Metadata-Version: 2.1
Name: aamraz
Version: 0.0.8
Summary: This project is a collection of Natural Language Processing tools for Kurdish Language.
Home-page: https://github.com/MohammadDevelop/Aamraz
Author: Mohammad Mahmoodi Varnamkhasti
Author-email: research@amzmohammad.com
Classifier: Programming Language :: Python :: 3
Classifier: License :: OSI Approved :: MIT License
Classifier: Operating System :: OS Independent
Requires-Python: >=3.6
Description-Content-Type: text/markdown
Requires-Dist: numpy>=2.1.0
Requires-Dist: fasttext>=0.9.3
Requires-Dist: gensim>=4.3.3
Requires-Dist: nltk>=3.9.1

# Aamraz - Kurdish NLP collection

- [Overview](#overview)
- [Features](#features)
- [Installation](#installation)
- [Pre-trained Models](#PretrainedModels)
- [Usage](#usage)

## Overview
Aamraz which is written "ئامراز" in kurdish script means "instrument". This project is a collection of Natural Language Processing tools for Kurdish Language.
Despite being spoken by millions, Kurdish remains an under-resourced language in Natural Language Processing (NLP).
Recognizing the rich cultural heritage and historical significance of the Kurdish people, we—regardless of ethnicity—are committed to advancing tools and pre-trained models that empower the Kurdish language in modern research and technology.
Our work aims to foster further development and provide a foundation for future research and applications in NLP.

## Base Features
- **Normalization** 
- **Tokenization** 
- **Stemming**
- **Word Embedding:** Creates vector representations of words.
- **Sentences Embedding:** Creates vector representations of sentences.

## Tools

## Installation
    pip install aamraz
## PretrainedModels

some useful pre-trained Models:

| **Model**                                                                                                 | Version     | Description                                                                                                                                                                                                   | **Size** |
|:----------------------------------------------------------------------------------------------------------------|:-------|:--------------------------------------------------------------------------------------------------------------------------------------------------------------------------------------------------------------|:---------|
| [**FastText WordEmbedding**](https://mega.nz/file/ucxjTQoZ#rS2dv1ziJWbQQzasSJAq1QKFya4zfmcw-g1V1eUgYIw)   | 2   | Model trained using [FastText](https://fasttext.cc/) method on our own Corpus.<br/> This is bot the fasttext & skip-gram model itself ([fasttext model](https://fasttext.cc/docs/en/pretrained-vectors.html). | ~ 2.3 GB |
| [**FastText WordEmbedding - Lite**](https://mega.nz/file/qIJ1hRoD#sctXghLp-P1O8Cg1NhOBFkum6KH0ACiHpZS-GeRwB4Q) | 1 | Model trained using [FastText](https://fasttext.cc/) method on our own Corpus.<br/> This is bot the fasttext & skip-gram model itself ([fasttext model](https://fasttext.cc/docs/en/pretrained-vectors.html). | ~ 800 MB |
| [**Word2vec Model**](https://mega.nz/file/2FxR2L7R#0B1NriaXe08y1sDMluNxJ5aY00d0s8iiXP5-g7xYcwU)                | 1 | Including needed .bin and .npy files.

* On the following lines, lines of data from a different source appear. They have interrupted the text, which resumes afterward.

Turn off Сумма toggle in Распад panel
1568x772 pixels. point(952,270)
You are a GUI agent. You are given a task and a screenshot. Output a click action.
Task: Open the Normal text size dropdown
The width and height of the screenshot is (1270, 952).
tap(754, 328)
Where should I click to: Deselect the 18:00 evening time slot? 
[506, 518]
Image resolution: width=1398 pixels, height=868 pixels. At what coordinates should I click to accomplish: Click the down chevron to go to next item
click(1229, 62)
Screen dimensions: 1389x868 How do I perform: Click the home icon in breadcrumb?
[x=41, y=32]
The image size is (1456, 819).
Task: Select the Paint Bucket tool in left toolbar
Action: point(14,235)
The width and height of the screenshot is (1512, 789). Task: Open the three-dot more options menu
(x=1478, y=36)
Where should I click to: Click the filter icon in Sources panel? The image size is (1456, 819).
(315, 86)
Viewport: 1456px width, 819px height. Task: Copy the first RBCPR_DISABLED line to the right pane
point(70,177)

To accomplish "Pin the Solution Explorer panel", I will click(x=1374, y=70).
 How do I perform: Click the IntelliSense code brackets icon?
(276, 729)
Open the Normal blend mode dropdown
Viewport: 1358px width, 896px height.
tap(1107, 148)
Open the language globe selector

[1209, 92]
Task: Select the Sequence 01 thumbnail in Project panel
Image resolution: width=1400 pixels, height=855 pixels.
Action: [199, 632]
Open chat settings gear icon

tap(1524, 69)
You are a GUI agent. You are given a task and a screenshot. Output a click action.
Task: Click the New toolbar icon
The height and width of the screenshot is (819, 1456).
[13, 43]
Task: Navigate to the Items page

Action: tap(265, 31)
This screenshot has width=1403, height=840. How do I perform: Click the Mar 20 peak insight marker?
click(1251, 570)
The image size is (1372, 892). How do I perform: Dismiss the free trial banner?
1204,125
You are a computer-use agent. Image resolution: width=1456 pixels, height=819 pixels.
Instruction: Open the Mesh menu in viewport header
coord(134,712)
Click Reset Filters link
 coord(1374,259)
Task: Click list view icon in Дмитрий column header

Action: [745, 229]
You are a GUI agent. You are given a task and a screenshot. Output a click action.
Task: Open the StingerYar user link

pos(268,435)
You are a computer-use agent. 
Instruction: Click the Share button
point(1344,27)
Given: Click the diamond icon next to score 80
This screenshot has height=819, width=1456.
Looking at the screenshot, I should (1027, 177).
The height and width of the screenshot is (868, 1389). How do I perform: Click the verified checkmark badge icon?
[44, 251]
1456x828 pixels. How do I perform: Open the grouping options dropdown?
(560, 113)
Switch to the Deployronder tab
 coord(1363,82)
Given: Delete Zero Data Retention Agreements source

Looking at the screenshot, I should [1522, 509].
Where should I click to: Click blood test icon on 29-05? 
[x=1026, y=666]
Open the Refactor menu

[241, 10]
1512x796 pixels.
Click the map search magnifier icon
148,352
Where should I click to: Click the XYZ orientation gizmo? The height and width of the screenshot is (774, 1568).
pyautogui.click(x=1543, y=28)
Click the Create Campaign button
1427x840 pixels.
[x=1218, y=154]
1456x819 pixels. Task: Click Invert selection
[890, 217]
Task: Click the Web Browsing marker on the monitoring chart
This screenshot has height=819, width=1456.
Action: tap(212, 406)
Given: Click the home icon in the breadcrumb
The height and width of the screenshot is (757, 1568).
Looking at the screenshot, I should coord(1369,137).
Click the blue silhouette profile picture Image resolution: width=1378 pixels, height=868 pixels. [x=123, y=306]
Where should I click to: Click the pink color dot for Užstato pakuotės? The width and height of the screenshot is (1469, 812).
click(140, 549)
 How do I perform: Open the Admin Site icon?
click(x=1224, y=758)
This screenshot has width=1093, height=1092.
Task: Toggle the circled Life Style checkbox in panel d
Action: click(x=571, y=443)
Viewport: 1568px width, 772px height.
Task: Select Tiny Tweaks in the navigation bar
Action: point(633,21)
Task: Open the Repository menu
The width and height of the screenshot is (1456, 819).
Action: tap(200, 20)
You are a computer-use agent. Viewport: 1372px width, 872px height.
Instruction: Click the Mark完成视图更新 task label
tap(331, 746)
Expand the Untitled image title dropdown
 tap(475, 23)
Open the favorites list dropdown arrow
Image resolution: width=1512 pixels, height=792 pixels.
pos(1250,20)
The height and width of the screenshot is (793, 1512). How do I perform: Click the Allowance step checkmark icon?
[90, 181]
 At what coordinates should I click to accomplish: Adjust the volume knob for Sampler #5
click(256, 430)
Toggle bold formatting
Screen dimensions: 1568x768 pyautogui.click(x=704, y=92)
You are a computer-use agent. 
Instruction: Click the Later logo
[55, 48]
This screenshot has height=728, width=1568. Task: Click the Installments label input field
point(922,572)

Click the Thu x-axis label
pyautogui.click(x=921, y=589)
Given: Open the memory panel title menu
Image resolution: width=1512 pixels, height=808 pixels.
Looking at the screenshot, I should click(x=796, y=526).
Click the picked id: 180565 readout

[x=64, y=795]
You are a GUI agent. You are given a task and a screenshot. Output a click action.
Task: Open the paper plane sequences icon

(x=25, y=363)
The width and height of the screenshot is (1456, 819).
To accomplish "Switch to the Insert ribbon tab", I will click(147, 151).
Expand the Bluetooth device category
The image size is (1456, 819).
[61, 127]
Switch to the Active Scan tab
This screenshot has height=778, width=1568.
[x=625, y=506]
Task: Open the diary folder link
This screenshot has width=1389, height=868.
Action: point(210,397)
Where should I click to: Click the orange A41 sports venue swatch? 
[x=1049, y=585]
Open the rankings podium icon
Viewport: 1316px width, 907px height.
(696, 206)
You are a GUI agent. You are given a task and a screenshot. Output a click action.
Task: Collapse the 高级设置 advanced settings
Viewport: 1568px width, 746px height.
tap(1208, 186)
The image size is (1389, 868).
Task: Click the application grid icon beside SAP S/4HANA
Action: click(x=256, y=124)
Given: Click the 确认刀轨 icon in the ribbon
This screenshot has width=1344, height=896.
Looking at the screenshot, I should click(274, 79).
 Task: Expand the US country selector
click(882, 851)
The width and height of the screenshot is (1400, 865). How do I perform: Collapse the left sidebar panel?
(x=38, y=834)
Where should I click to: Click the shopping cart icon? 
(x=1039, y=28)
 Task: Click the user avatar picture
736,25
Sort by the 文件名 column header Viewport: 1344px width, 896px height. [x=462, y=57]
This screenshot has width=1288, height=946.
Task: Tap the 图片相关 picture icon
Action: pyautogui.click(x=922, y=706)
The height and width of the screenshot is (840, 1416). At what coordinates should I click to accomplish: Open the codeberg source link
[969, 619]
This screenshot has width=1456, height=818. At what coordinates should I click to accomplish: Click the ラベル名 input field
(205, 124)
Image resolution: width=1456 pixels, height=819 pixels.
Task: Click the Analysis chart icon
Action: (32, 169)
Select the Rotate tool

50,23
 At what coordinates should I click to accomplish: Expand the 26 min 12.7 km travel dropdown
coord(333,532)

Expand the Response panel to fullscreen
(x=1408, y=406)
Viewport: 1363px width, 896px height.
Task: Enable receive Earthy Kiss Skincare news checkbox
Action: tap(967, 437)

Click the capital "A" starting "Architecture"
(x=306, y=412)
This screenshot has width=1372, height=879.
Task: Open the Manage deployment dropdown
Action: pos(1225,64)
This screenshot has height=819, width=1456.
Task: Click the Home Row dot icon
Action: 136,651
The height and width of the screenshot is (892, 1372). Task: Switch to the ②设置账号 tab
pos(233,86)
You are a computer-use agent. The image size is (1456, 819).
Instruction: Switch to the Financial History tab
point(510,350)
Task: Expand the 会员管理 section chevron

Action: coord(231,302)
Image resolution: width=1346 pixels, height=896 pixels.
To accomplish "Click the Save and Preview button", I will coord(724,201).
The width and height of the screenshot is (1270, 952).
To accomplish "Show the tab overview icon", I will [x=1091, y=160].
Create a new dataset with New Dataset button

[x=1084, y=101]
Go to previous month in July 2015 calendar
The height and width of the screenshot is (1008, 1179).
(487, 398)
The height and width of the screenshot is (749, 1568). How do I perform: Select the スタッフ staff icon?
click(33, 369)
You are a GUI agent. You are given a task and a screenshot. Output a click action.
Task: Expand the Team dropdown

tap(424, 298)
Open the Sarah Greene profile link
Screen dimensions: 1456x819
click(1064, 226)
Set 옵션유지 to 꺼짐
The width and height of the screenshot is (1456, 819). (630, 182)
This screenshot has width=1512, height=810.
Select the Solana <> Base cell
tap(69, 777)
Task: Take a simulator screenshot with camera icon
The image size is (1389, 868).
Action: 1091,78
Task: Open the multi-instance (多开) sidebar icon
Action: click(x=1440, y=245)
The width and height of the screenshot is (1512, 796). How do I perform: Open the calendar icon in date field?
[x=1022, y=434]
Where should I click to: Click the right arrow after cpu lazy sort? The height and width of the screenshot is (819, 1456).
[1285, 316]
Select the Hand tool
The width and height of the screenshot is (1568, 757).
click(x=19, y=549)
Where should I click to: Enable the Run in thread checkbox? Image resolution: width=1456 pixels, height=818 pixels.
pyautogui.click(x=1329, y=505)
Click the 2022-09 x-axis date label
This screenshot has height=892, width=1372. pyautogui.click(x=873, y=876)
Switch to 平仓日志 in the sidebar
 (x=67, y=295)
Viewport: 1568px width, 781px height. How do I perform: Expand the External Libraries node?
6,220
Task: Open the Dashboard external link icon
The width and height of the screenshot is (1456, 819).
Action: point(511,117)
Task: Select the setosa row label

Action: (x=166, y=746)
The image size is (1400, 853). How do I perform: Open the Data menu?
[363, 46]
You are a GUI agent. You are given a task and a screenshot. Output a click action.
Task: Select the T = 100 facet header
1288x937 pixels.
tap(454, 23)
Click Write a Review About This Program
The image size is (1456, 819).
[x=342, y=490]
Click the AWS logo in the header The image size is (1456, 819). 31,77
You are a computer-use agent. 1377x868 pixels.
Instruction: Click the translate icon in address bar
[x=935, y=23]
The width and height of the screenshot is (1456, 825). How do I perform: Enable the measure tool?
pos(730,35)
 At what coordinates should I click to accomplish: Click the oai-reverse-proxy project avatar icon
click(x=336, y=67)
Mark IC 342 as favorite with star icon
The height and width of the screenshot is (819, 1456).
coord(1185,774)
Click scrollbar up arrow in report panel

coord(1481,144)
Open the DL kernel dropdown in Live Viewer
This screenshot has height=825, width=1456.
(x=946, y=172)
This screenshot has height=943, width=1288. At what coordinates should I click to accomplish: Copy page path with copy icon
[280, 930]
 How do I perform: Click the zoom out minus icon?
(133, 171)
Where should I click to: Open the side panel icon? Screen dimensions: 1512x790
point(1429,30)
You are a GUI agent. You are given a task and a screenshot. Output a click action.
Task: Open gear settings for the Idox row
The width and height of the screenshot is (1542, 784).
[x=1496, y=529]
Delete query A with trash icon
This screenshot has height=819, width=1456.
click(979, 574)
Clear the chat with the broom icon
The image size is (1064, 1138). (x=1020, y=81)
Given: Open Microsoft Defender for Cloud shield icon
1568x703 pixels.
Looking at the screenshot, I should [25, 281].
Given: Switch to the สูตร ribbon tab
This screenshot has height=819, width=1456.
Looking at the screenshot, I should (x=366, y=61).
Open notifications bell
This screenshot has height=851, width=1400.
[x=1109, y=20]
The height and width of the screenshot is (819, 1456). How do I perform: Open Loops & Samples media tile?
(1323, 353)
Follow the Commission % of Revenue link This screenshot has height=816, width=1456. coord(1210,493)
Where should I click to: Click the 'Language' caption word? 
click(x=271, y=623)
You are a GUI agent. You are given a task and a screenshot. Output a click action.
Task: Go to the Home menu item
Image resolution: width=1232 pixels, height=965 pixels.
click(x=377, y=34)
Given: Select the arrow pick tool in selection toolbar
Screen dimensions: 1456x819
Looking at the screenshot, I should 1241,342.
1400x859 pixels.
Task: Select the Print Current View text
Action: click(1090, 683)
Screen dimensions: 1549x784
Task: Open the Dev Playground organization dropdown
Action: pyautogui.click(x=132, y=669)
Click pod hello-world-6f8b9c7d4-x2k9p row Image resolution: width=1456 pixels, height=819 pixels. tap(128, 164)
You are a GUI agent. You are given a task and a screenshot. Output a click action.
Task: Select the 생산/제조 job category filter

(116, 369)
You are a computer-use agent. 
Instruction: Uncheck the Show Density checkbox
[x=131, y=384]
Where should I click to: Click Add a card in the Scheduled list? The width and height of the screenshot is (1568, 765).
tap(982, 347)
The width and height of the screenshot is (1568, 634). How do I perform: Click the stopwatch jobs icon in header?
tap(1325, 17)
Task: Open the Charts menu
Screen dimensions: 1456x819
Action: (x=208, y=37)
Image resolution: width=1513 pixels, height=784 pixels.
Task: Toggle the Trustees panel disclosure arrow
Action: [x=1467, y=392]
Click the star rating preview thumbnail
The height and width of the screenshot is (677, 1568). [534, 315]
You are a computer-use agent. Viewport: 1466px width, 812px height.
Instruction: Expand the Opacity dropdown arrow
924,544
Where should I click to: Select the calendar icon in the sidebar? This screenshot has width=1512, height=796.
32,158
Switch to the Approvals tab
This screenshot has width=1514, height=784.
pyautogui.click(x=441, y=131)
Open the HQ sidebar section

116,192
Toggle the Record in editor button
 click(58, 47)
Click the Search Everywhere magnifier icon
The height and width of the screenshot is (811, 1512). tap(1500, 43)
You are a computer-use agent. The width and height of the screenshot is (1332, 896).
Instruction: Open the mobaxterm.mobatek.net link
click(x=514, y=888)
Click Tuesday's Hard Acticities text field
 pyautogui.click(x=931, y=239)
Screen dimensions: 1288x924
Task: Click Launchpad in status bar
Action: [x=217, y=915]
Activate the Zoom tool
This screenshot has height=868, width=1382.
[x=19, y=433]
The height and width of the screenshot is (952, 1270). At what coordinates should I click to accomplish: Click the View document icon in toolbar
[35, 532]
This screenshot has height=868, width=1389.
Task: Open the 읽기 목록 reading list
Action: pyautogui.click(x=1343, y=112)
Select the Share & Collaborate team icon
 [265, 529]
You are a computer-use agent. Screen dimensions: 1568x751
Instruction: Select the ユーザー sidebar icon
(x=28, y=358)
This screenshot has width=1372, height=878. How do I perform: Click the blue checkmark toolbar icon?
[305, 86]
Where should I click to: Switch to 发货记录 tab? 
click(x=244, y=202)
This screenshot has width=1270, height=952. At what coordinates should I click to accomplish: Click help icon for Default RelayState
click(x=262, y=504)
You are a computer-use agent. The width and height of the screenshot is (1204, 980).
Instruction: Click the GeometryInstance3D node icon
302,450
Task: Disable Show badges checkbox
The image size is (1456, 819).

Find other vector sizes [Here](docs/word2vec.md)                                                                                                                        | ~ 92 MB  |

## Usage
```python
import aamraz

# Normalization
normalizer= aamraz.Normalizer()
sample_sentence="قڵبە‌کە‌م‌ بە‌  کوردی‌  قسە‌ دە‌کات‌."
normalized_sentence=normalizer.normalize(sample_sentence)
print(normalized_sentence)

# Tokenization
tokenizer = aamraz.WordTokenizer()
sample_sentence="زوانی له دربره"
tokens = tokenizer.tokenize(sample_sentence)
print(tokens)

# Embedding by fasttext
model_path = 'kurdish_fasttext_skipgram_dim300_v1.bin'
embedding_model = aamraz.EmbeddingModel(model_path, dim=50)

sample_word="ئامراز"
sample_sentence="زوانی له دربره"

word_vector = embedding_model.word_embedding(sample_word)
sentence_vector = embedding_model.sentence_embedding(sample_sentence)

print(word_vector)
print(sentence_vector)

# Embedding by word2vec
model_path = 'kurdish_word2vec_model_dim100_v1.bin'
embedding_model = aamraz.EmbeddingModel(model_path, type='word2vec')

sample_word="ئامراز"
sample_sentence="زوانی له دربره"

word_vector = embedding_model.word_embedding(sample_word)
sentence_vector = embedding_model.sentence_embedding(sample_sentence)

print(word_vector)
print(sentence_vector)

# Stemming
stemmer=aamraz.Stemmer(method='simple')
stemmed=stemmer.stem("کتێبەکانمان")
print(stemmed)
```


## License

This project is licensed under the MIT License. You are free to use, distribute, modify, and build upon this work, even for commercial purposes, as long as you include a copy of the original MIT License and provide proper attribution.

To view a copy of this license, visit:
https://opensource.org/licenses/MIT